▶ [Reading text]:
--------------------------------

Florence Agcaoili, a registered nurse, had spent the pandemic taking care of some of Hawaii’s most vulnerable residents, seniors recovering from strokes, surgeries and falls and other health conditions
that required rehabilitation, when news broke late last year that a vaccine was ready to be deployed to combat the coronavirus.
She says she was both
excited and scared. The vaccine signaled the potential end to a pandemic that by the end of December had infected more than 19 million Americans and killed more than 330,000. But Agcaoili, who was among the first to be eligible for the vaccine, says she was nervous that the vaccine, which was
developed in record time, would have side effects.
Still, she got vaccinated
in January and has felt a sense of relief ever since.
“An ounce of prevention is a pound of cure,” she said.
Agcaoili is among a large majority of staff at Hawaii’s nursing homes who are now vaccinated. A new statewide survey conducted by the Healthcare Association of Hawaii found an average of 84% of staff at skilled-nursing facilities and other long-term care providers had received the COVID-19 vaccine. That rate is up 6 percentage points from the health care trade group’s last survey in February.
The results include surveys from 29 of the state’s 45 nursing facilities. The surveys were conducted April 7-15 after a federal pharmacy partnership program offering on-site vaccinations at nursing homes concluded.
The survey included all employees of the facilities, such as nurses, administrators, food service employees and custodians.
At The Villas, where
Agcaoili has worked for
five years, the rate is even higher with 97% of employees vaccinated.
Hawaii’s success at vaccinating staff at nursing homes has consistently surpassed national averages.
In early February the
national vaccination rate among employees at long-term care facilities stood at just 38% despite the federal vaccination campaign. By then the rate in Hawaii was already 78%.
By mid-March the federal program had managed to inoculate only about half of long-term care workers nationwide. In some states the rates of vaccinated workers were much lower.

--------------------------------

▶ [Stored data]:

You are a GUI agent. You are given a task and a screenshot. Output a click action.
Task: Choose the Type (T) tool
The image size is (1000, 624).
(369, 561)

--------------------------------

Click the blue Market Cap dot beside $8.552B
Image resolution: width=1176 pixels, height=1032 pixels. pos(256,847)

--------------------------------

▶ [Explore the material]:
**a)** Transcribe the article on Hawaii nursing home vaccinations word for word, everything from "At The Villas, where" down to "surpassed national averages.".
**b)** Which kinds of employees does the article on Hawaii nursing home vaccinations say the survey included?
**c)** Write the next part of the article on vaccinating Hawaii's nursing home staff, starting after its last sentence.
The entries have no connection to the article on nursing home staff vaccinations in Hawaii.

▶ [Answers to the exercise]:
**a)**
At The Villas, where
Agcaoili has worked for
five years, the rate is even higher with 97% of employees vaccinated.
Hawaii’s success at vaccinating staff at nursing homes has consistently surpassed national averages.

**b)** nurses, administrators, food service employees, custodians

**c)**
Patrick Harrison, senior director for post-acute care at the Healthcare Association of Hawaii, said it wasn’t clear exactly what was driving Hawaii’s high vaccination rates, but it could have to do with the closeness
of the community.
“Just with the way our community engages with each other and having a very collaborative and close-knit community here in Hawaii amongst our facilities and families and culture, that suggests it has something to do with it,” he said.
While nursing homes have been hit hard during the pandemic, federal efforts to protect staff, as well as the vulnerable residents they care for, have run up against surprising resistance.
Harrison said that locally, staff who have been resistant to getting the vaccine have often expressed concerns about potential unknown side effects. He said other obstacles include misinformation on social media and concerns about the vaccine being developed so quickly.
“Many are also taking a wait-and-see approach, wanting to see full FDA approval before they take the vaccine,” Harrison said.
The U.S. Food and Drug Administration has granted emergency use authorization for the vaccines but has not yet granted full approval, though that could come as early as this summer.
With full approval,
employers could become
increasingly eager to mandate the vaccine, particularly in settings where there are high-risk populations and easy transmission.
Nationally, more than 130,000 nursing home residents and 1,913 staff have died during the pandemic, according to data compiled by the Centers for Medicare and Medicaid Services. Nursing home deaths accounted for about one-third of all deaths during much of the pandemic prior to the vaccine rollout, which prioritized nursing homes.
Hawaii hasn’t suffered the major outbreaks that other states have, but its nursing facilities weren’t completely spared. At the Yukio Okutsu State Veterans Home in Hilo, for instance, 26 residents died last year after the majority of residents at the 95-bed facility and dozens of staff contracted COVID-19. The outbreak prompted government hospital administrators to take over operating the veterans care home.
Harrison said that helping facilitate vaccination
appointments, having one-on-one conversations with staff about the vaccine and making sure vaccination safety information is translated into different languages also can help drive up vaccination rates.
The latest survey provides a good indicator overall of how Hawaii’s nursing homes are doing with vaccinations, but the public soon will have detailed information on vaccination rates at individual nursing homes. Under new CMS rules that take effect June 14, long-term care facilities will be required to report weekly data on COVID-19 vaccination rates for both residents and staff to federal agencies.
State Department of Health officials Friday reported two new coronavirus-related deaths and 61 new confirmed and probable coronavirus infections statewide, bringing the state’s total since the start of the pandemic to 35,726 cases.
The latest deaths were
an Oahu man in his 70s and an Oahu woman in her 70s. Both had been hospitalized with underlying health conditions, state health officials said in an email.
By island, Oahu had 39 new cases, Hawaii island and Kauai each had three, Maui and Molokai each had one and Lanai had none, and there were 14 Hawaii residents diagnosed outside the state.